## SHORT EXERCISE 1:
Answer these questions using the thread about A4 and A5:
(a) Which program does Cecil Westerhof say he is using?
(b) Which package does Rolf Niepraschk say to use to load the original document?
(c) What command does Nicola Talbot give as a guess at the syntax?
## SHORT EXERCISE 2:
In the thread about A4 and A5, write out the part that opens with the words containing "Create a new" and closes with "look into that.", swapping "pdfpages" for "pdfjam" each time it appears.
## SHORT EXERCISE 3:
Go on with the thread about A4 and A5 from the point where it stops.

## TEXT PASSAGE:
═══

Google Groups no longer supports new Usenet posts or subscriptions. Historical content remains viewable.
Dismiss

A4 and two A5 on A4

26 views
Skip to first unread message

Cecil Westerhof

unread,
Nov 23, 2022, 5:44:08 AM11/23/22
to
I have a document that I want to create as A4, but also as two A5 on
an A4. (The same document, but shrinked.)
Is this possible with latex?

I am using lualatex if that makes a difference.

--
Cecil Westerhof
Senior Software Engineer
LinkedIn: http://www.linkedin.com/in/cecilwesterhof

Rolf Niepraschk

unread,
Nov 23, 2022, 12:26:02 PM11/23/22
to
Am 23.11.22 um 11:41 schrieb Cecil Westerhof:
> I have a document that I want to create as A4, but also as two A5 on
> an A4. (The same document, but shrinked.)
> Is this possible with latex?
>
> I am using lualatex if that makes a difference.
>

Create a new LaTeX document and load the original document into it via
pdfpages. See pdfpages documentation.

...Rolf


Cecil Westerhof

unread,
Nov 23, 2022, 1:44:08 PM11/23/22
to
Thanks, I will look into that.

Nicola Talbot

unread,
Nov 24, 2022, 5:21:19 PM11/24/22
to
On 23/11/2022 10:41, Cecil Westerhof wrote:
> I have a document that I want to create as A4, but also as two A5 on
> an A4. (The same document, but shrinked.)
> Is this possible with latex?
>
> I am using lualatex if that makes a difference.
>

Try pdfjam (https://ctan.org/pkg/pdfjam). I think the syntax is
something like:

pdfjam --nup 2x1 filename.pdf

Regards
Nicola Talbot
--
Dickimaw Books
Home: https://www.dickimaw-books.com/
Creating a LaTeX Minimal Example:
https://www.dickimaw-books.com/latex/minexample/
LaTeX Resources: https://www.dickimaw-books.com/latexresources.html

Eric Pozharski

unread,
Nov 24, 2022, 9:33:20 PM11/24/22
to
with <ju73d4...@mid.individual.net> Rolf Niepraschk wrote:
> Am 23.11.22 um 11:41 schrieb Cecil Westerhof:

>> I have a document that I want to create as A4, but also as two A5 on
>> an A4. (The same document, but shrinked.) Is this possible with
>> latex?

═══

## RECORDS:
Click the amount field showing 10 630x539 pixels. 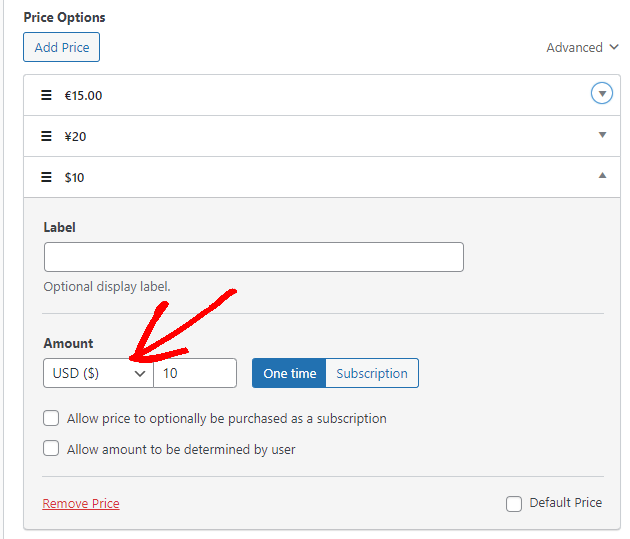(x=195, y=373)
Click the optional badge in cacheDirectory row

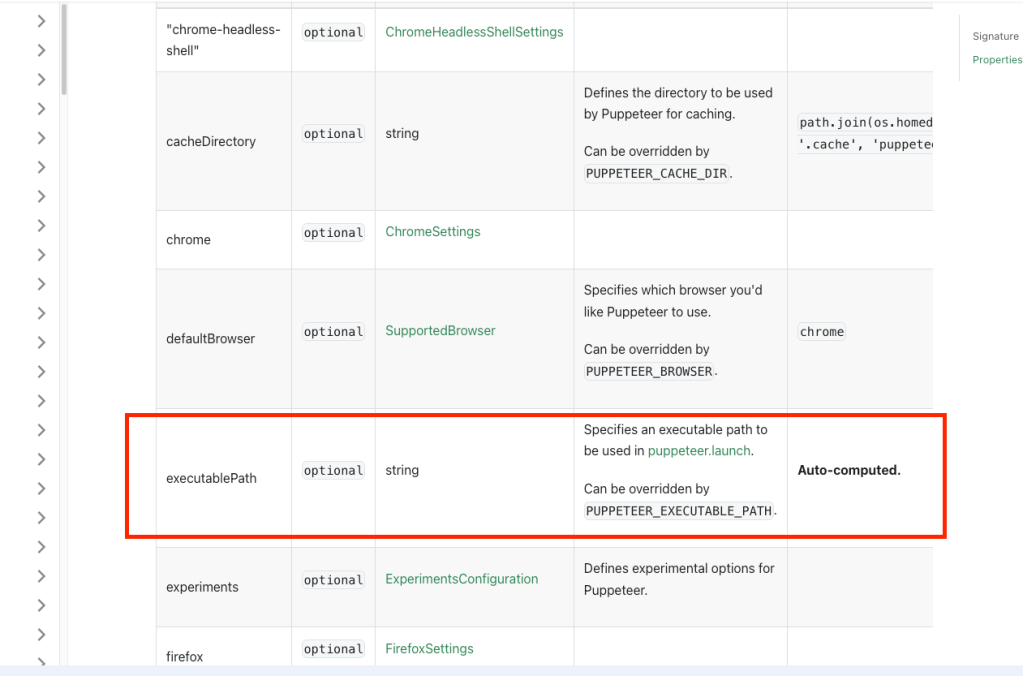coord(333,134)
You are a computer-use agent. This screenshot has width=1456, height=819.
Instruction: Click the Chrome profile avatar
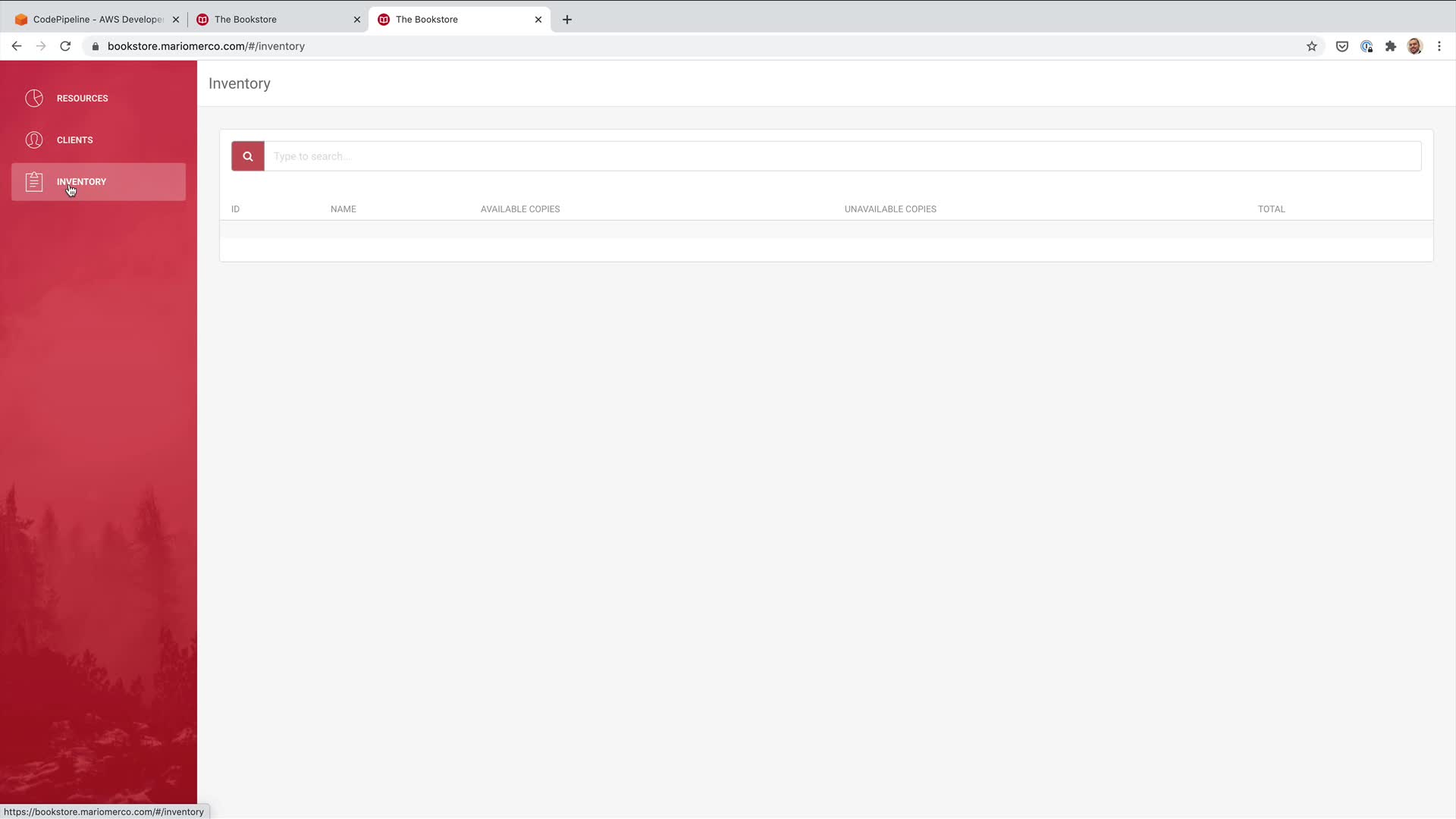pyautogui.click(x=1414, y=46)
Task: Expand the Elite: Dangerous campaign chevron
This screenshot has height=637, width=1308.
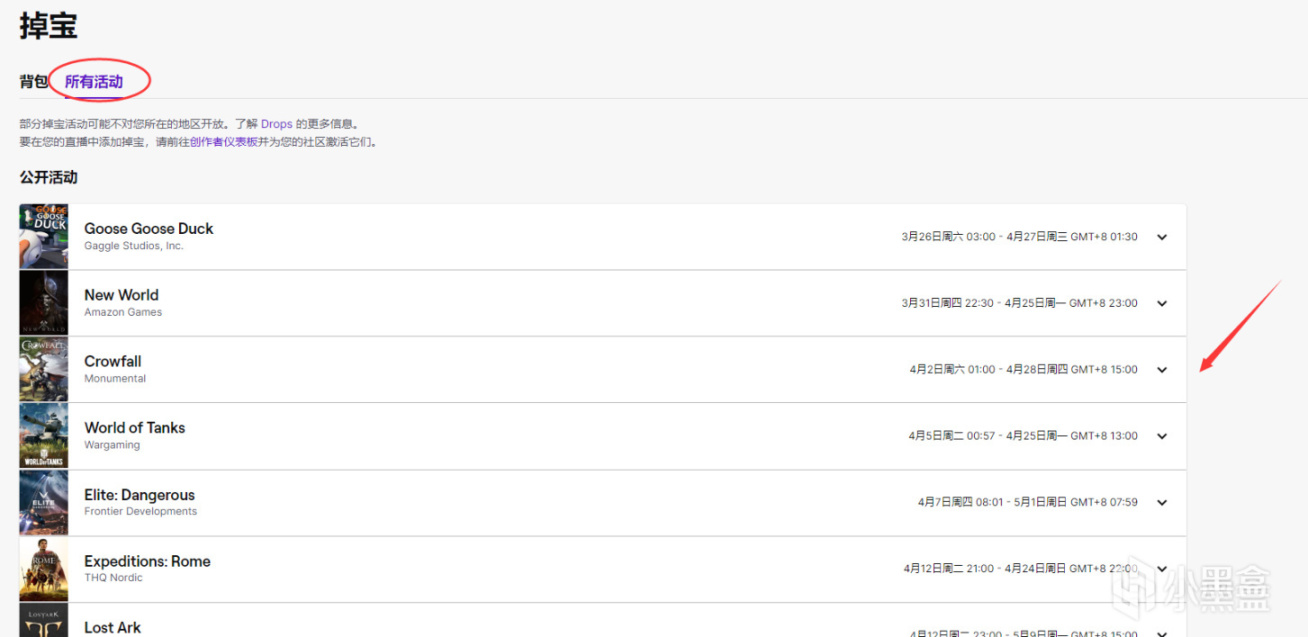Action: [1162, 502]
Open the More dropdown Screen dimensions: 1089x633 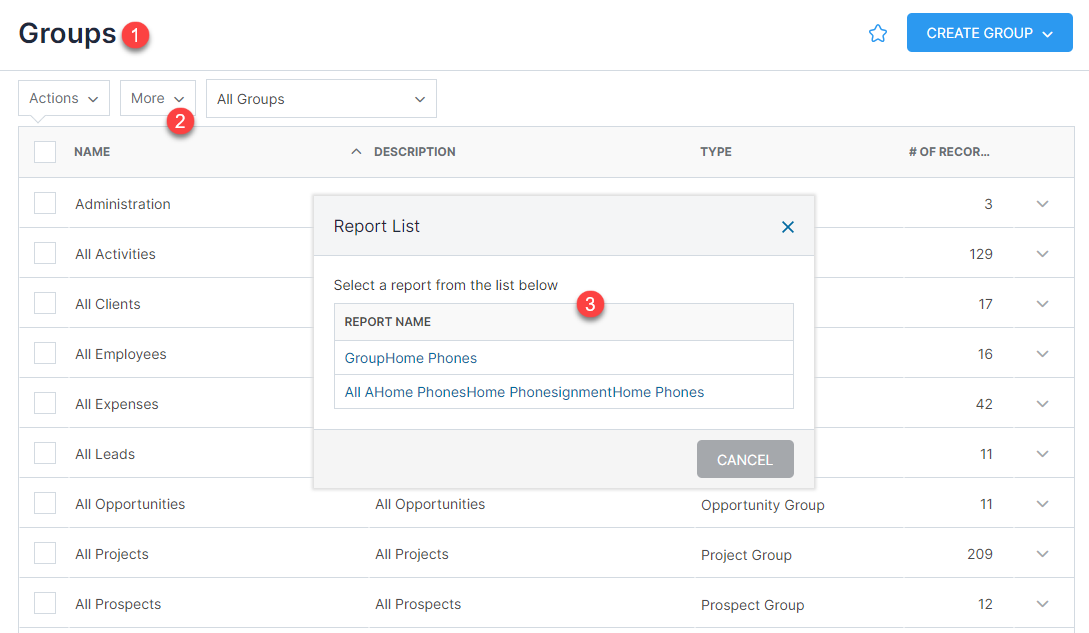click(x=157, y=98)
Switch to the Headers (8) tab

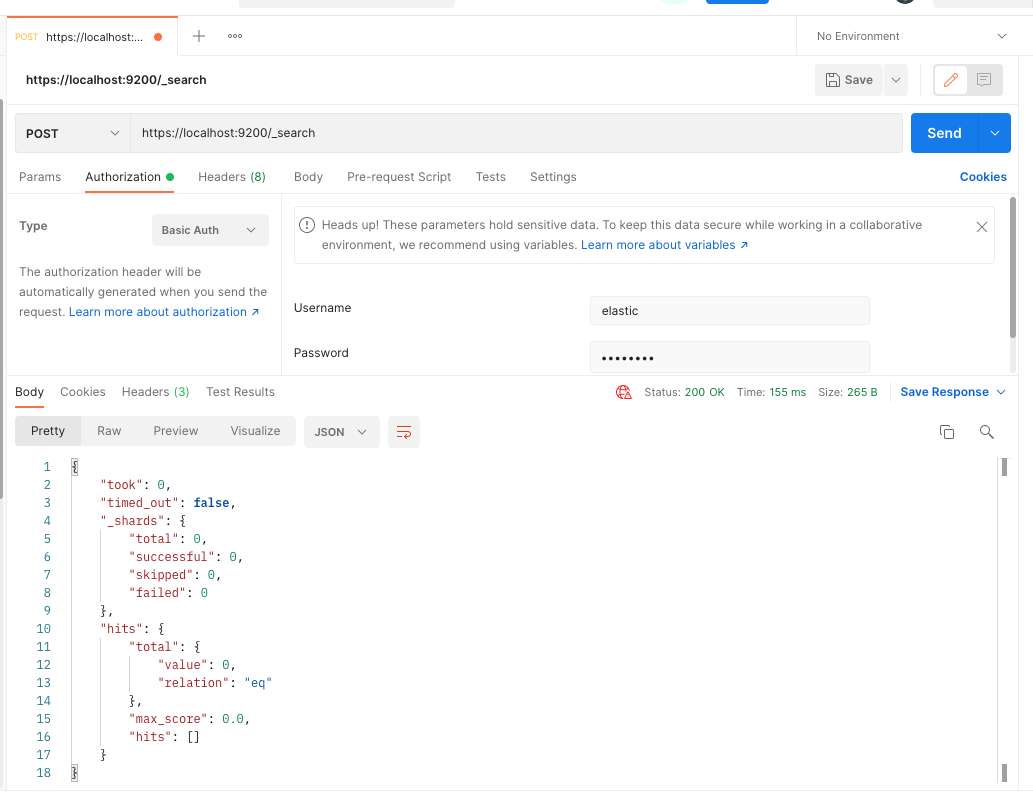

═══

## OUTPUT 1:
(a) lualatex
(b) pdfpages
(c) pdfjam --nup 2x1 filename.pdf

## OUTPUT 2:
Create a new LaTeX document and load the original document into it via
pdfjam. See pdfjam documentation.

...Rolf


Cecil Westerhof

unread,
Nov 23, 2022, 1:44:08 PM11/23/22
to
Thanks, I will look into that.

## OUTPUT 3:
I was doing this (two A5s on one A4) for years. Here comes what I've
learned.

Fonts refuse to scale (bonus horror -- printing on ink-jet, if you know
what I mean). Thus either 12pt on A4 with questionable typesetting (and
occassionaly unreadable scaled to A5). Or comfortable 10pt that's
utterly unreadable on A5.

Thus I've ended up with 9pt (or even 8pt) on A5, and reordering
aproprietely on A4 -- see? no scaling!

>> I am using lualatex if that makes a difference.

I'm not sure it's relevant -- scaling is much deeper.

> Create a new LaTeX document and load the original document into it via
> pdfpages. See pdfpages documentation.

I'm not badmouthing or anything, but (back then, a decade ago) did't
work for me -- boxes went ballistic, bookletting was impossible. I've
used psutils instead (but you need postscript for this to work, of
course).

Please consider this. If what you want is one-shot -- do it once and
forget about it. If it becomes routine -- invent a procedure of
typesetting your documents twice -- for two paper sizes two different
base-font sizes.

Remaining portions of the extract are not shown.